The US Federal Bureau of Investigation (FBI) has seized 13 domains that were allegedly being "used to target U.S. persons, including current and former security clearance holders with access to classified and sensitive U.S. government information." The domains were set up to appear as consulting companies offering employment and are believed to have been operated by state-sponsored threat actors with ties to China. The operation dates back to November 2023. The affidavit filed in support of the seizures "alleges that the conspirators offered money to applicants and recruits in exchange for sensitive information, paid for reports using online payment accounts in the names of fictitious individuals, and used cryptocurrency to conceal the conspirators’ identities and the true source of the payments. These payments allowed for the flow of money from places outside the United States to places inside the United States in furtherance of the conspiracy."

Mackay Sugar, a major Australian sugar producer, has disclosed that it has halted operations at two of its mills following a cybersecurity incident that has affected some of the company's operations. Mackay Sugar's sugar milling and cane haulage processes have been disrupted at the Farleigh and Racecourse mills, and Mackay has advised cane growers to cease harvesting until further notice. The shutdown comes at the start of the sugarcane crushing season. Production at Mackay's third sugar mill in Marian was not scheduled to start operations until next week.
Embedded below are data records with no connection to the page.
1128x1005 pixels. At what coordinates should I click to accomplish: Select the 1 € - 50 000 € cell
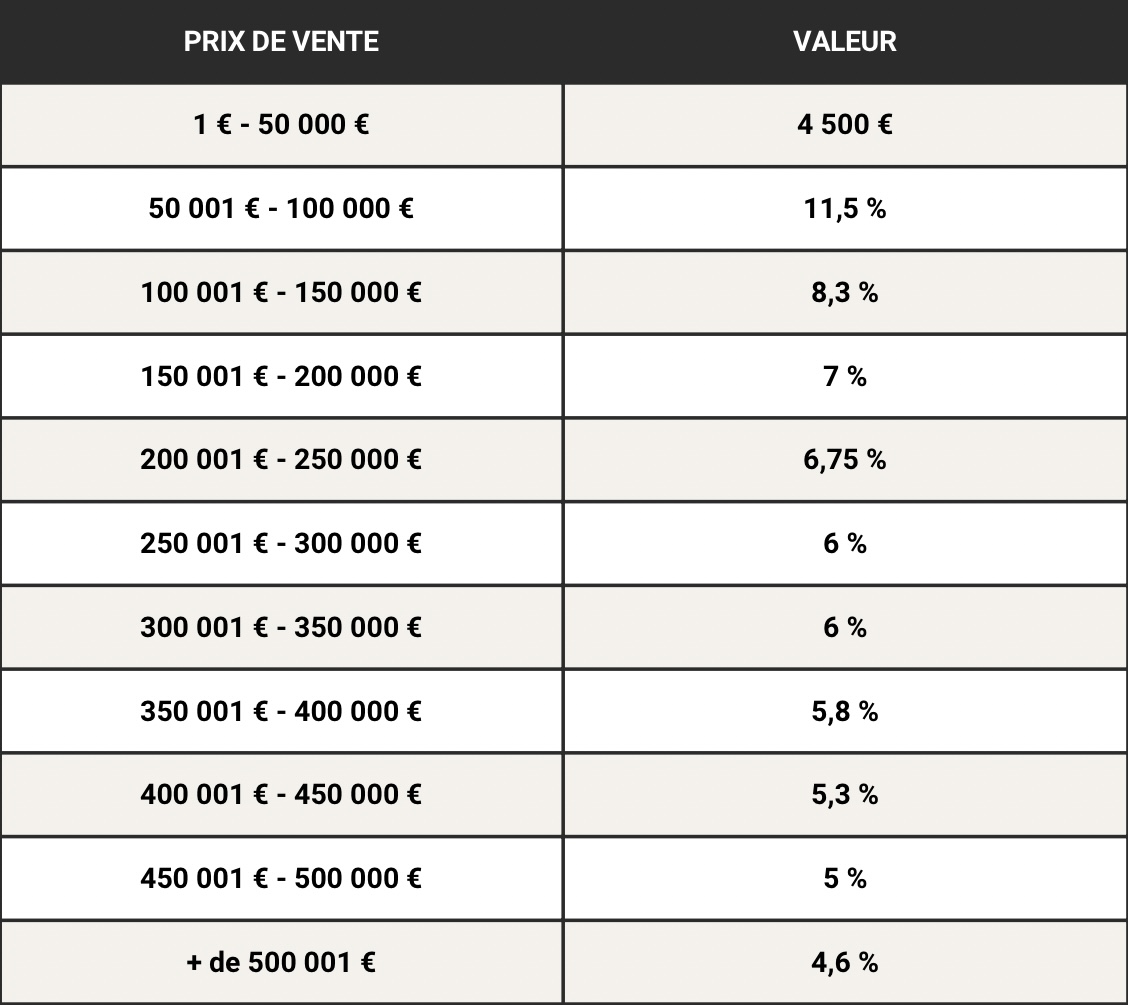[x=281, y=125]
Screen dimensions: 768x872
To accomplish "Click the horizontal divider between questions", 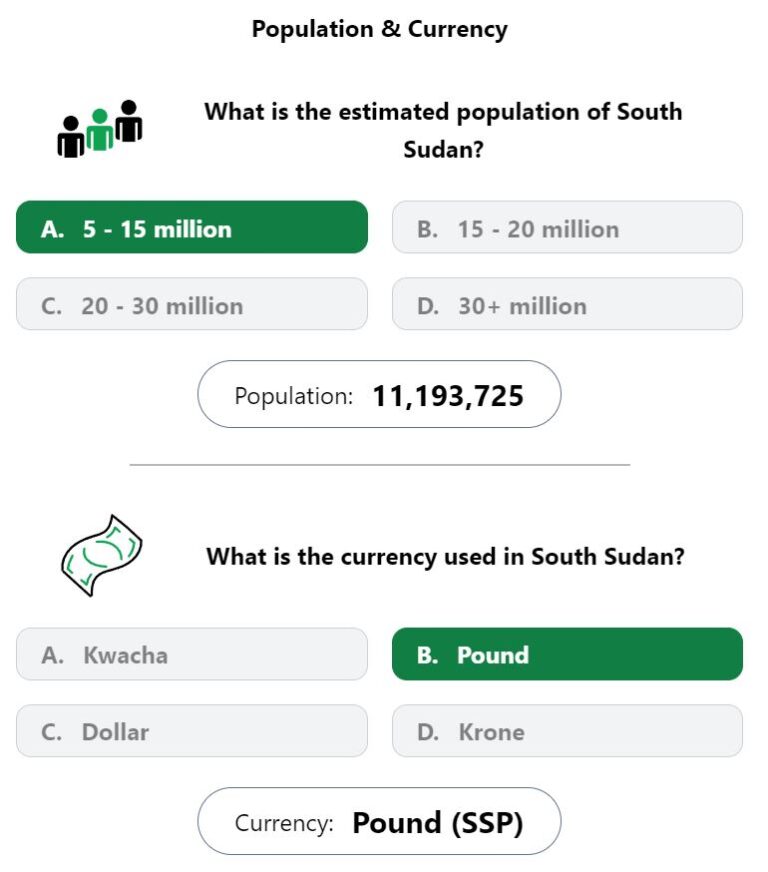I will (380, 464).
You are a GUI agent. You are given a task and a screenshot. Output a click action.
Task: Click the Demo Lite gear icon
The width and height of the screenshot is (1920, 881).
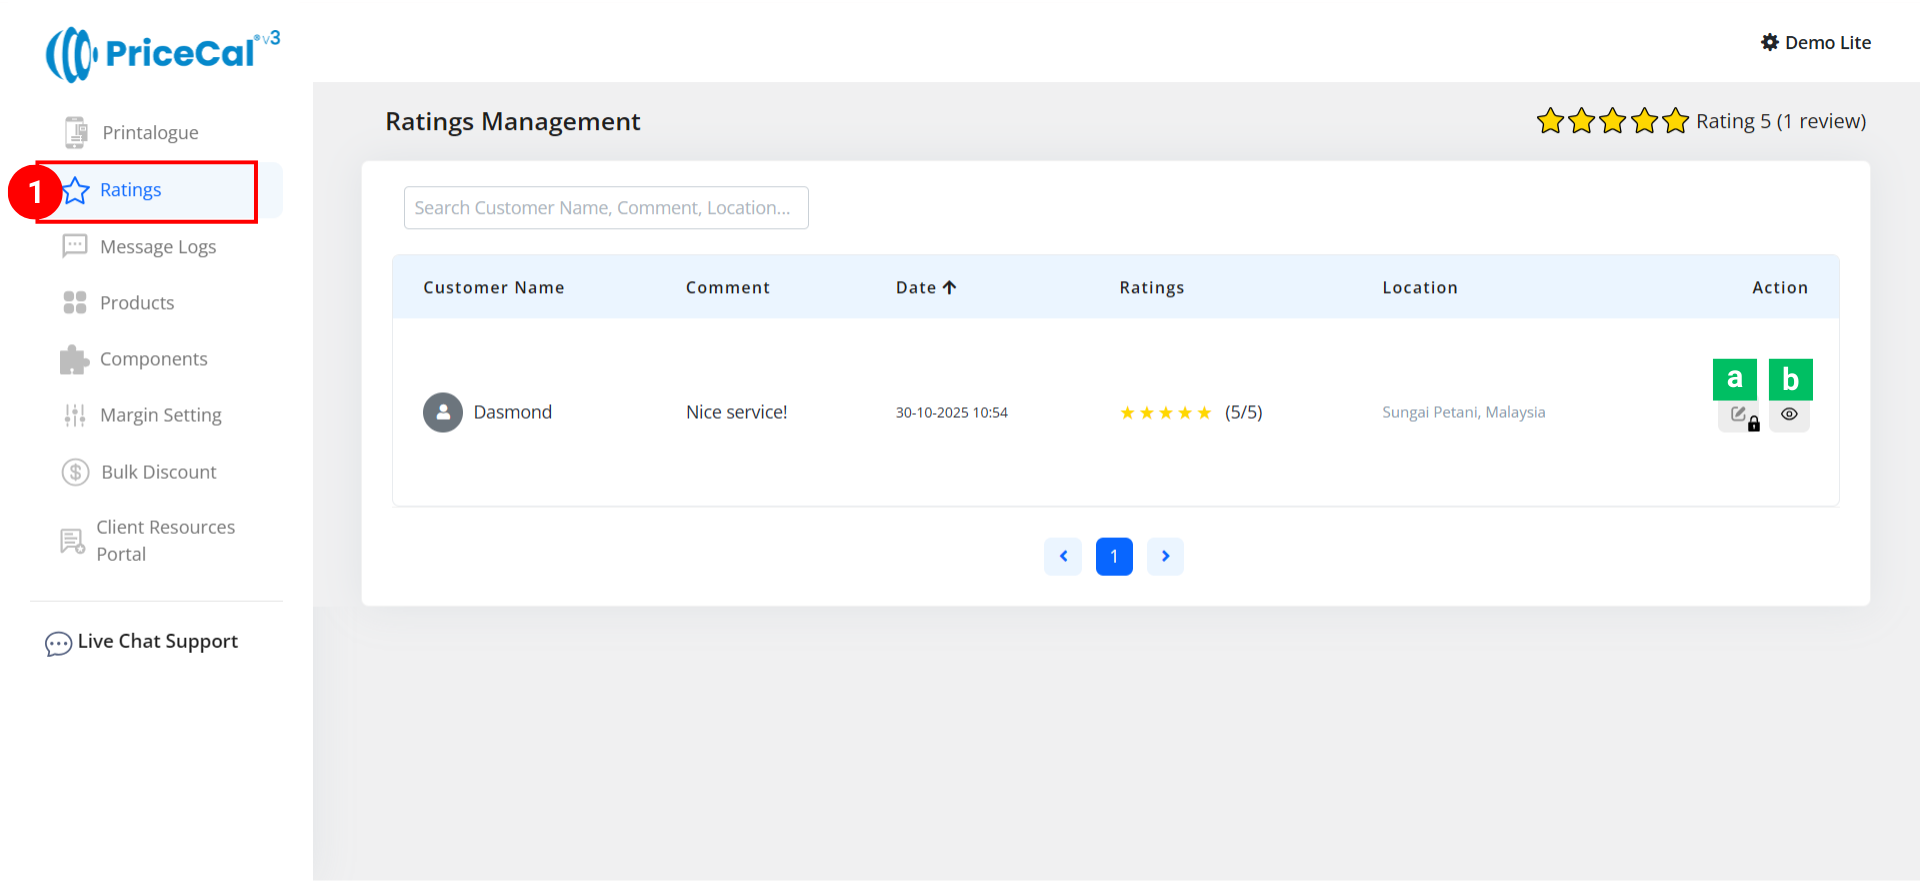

In a brief statement on the website, Mackay Sugar says they "have engaged specialist cyber security experts and are working closely with relevant authorities to investigate the incident and restore systems safely. Interim processes are in place to support critical business functions and minimise disruption where possible."

Great Marlow School in Buckinghamshire, England, sent home the majority of its students for two days this week following "a cybersecurity incident affecting [the high school's] ICT systems." The school allowed students sitting GCSE and A-Level exams to attend. According to a statement on the Great Marlow School website, the school "will be fully open and operational for all students on Friday 12th June 2026." The University of Nottingham has confirmed that threat actors accessed "a significant amount of data in [the university's] student record system." The university is investigating claims by threat actors that data of students at Nottingham's campuses in Malaysia and China were accessed as well. The Powys (Wales) Council also recently disclosed "a cyber security incident affecting some school systems, which has resulted in unauthorised access to some personal data."